NVIDIA Fermi: Architecture discussion

[*]Sampler will do jittered-offset for Gather4 (no idea how, the texture-space offset is constant per call)
Can obviously not be done with DX gather ... at a guess they will simply advocate using Sample multiple times with varying offsets, and point sample filtering, they have 16 LSUs after all.
 
Last edited by a moderator:
They specifically call it "DX11 four-offset Gather4" - haven't heard that before:
"The texture units also support jittered sampling through DirectX 11’s four-offset Gather4 feature, allowing four texels to be fetched from a 128×128 pixel grid with a single texture instruction. GF100 implements DirectX 11 four-offset Gather4 in hardware, greatly accelerating shadow mapping, ambient occlusion, and post processing algorithms."
 
Would have to be SM5.1 then ... unless Microsoft introduces a new shader instruction without bumping the version.

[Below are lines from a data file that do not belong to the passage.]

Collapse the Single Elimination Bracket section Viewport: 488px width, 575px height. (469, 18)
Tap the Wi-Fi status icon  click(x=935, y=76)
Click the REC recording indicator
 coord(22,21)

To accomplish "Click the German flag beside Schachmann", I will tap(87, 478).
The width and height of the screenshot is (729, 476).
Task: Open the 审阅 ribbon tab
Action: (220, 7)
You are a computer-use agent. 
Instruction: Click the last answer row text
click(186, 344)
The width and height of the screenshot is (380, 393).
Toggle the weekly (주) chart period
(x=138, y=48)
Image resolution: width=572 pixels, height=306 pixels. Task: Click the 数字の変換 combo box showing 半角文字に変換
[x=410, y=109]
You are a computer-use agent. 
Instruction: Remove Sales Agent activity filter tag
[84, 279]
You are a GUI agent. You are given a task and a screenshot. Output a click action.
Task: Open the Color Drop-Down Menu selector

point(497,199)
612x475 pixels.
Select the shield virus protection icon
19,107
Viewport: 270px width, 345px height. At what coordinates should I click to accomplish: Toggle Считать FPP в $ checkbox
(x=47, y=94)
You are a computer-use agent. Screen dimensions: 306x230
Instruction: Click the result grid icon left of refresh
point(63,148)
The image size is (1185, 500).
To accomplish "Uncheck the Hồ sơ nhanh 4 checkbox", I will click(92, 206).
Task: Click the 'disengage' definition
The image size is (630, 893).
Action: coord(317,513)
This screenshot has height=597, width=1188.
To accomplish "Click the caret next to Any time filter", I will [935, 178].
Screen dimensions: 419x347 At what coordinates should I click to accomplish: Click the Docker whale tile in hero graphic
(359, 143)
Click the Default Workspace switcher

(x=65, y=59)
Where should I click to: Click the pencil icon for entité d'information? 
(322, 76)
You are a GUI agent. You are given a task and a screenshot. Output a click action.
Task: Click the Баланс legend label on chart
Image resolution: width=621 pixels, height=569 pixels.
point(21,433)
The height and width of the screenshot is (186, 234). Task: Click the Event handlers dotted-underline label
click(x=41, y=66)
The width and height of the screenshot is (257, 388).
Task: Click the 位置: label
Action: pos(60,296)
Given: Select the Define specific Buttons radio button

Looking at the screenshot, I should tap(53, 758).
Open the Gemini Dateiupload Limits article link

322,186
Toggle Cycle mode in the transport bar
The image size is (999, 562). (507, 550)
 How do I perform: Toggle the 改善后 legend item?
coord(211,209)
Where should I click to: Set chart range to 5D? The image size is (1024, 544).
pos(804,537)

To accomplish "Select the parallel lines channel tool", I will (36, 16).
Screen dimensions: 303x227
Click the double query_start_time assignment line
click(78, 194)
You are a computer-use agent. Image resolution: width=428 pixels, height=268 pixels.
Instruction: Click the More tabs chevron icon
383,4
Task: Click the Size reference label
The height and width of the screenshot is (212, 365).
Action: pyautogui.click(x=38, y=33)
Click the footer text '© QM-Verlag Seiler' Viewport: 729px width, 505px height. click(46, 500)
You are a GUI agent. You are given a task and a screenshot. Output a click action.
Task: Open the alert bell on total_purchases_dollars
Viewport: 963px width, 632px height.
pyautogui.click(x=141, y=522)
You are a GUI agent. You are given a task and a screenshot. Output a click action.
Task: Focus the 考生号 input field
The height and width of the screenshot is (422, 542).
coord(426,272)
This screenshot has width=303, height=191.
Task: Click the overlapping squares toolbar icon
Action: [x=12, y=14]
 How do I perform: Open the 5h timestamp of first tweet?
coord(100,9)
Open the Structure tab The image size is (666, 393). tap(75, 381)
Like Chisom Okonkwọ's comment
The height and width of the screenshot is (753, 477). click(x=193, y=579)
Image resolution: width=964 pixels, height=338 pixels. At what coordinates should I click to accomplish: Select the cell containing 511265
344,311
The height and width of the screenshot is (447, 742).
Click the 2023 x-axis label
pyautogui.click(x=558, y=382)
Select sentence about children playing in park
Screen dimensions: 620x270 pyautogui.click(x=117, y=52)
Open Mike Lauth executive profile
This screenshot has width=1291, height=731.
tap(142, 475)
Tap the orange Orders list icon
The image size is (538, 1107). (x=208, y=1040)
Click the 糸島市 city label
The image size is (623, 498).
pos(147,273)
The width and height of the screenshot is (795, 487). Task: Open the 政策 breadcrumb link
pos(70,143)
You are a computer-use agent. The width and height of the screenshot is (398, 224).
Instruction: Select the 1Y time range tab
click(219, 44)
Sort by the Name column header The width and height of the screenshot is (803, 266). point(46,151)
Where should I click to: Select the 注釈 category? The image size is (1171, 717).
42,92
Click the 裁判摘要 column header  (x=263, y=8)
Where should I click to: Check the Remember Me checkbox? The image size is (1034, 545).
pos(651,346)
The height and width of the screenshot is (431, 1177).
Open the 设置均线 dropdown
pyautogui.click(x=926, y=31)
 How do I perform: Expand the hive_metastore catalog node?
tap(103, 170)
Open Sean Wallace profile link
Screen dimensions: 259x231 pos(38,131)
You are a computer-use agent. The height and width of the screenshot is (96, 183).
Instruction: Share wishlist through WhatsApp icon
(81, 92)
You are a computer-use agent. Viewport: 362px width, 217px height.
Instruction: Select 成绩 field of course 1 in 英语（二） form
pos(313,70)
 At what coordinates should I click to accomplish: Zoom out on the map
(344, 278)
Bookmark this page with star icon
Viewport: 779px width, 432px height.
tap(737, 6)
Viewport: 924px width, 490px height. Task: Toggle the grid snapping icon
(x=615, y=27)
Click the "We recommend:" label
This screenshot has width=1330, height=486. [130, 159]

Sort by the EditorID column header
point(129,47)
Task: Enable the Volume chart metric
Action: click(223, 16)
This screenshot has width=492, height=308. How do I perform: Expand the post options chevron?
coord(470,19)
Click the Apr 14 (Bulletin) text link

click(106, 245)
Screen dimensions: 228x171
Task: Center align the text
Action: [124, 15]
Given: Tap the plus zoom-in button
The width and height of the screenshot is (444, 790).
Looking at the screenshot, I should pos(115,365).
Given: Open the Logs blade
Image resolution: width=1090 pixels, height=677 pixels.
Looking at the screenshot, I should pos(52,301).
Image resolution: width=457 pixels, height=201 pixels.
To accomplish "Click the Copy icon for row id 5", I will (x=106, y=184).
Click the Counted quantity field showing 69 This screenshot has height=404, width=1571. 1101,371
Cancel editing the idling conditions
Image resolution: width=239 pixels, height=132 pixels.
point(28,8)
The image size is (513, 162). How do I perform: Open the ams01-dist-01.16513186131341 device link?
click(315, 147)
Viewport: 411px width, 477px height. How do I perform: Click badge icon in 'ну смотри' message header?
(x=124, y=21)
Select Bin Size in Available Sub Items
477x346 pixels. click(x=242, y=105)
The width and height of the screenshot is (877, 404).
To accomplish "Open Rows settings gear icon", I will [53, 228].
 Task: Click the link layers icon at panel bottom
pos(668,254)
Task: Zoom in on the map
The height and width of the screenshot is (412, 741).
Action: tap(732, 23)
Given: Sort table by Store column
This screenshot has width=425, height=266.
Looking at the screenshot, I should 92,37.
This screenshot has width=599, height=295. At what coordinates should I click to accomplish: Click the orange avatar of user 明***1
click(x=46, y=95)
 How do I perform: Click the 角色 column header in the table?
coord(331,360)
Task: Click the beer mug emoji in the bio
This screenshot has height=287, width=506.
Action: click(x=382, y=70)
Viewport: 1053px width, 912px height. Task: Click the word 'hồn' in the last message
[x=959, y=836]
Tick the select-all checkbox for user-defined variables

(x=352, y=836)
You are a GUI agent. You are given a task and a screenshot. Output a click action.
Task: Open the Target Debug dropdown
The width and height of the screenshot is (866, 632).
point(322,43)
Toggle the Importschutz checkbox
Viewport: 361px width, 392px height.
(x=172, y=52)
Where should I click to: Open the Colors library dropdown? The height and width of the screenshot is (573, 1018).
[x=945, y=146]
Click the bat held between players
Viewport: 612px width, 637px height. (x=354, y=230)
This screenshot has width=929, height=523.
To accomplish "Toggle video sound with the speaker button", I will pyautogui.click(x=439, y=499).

PS. of course the DirectX documentation is a fucking mess to begin with, maybe it just fell through the cracks (a rather convenient one though in that case).
 
Last edited by a moderator:
Would have to be SM5.1 then ... unless Microsoft introduces a new shader instruction without bumping the version.
Maybe it's just a common case that they can detect in the shader code and apply the hardware solution (possibly rewriting the shader code on the fly)?
 
You really want it to be deterministic though and not have the driver guess you wanted jittered samples when you really didn't.
 
You could go from 4 sample instructions to a "4 offset gather" but when developers use the currently documented gather instruction they will expect the quad neighbouring samples.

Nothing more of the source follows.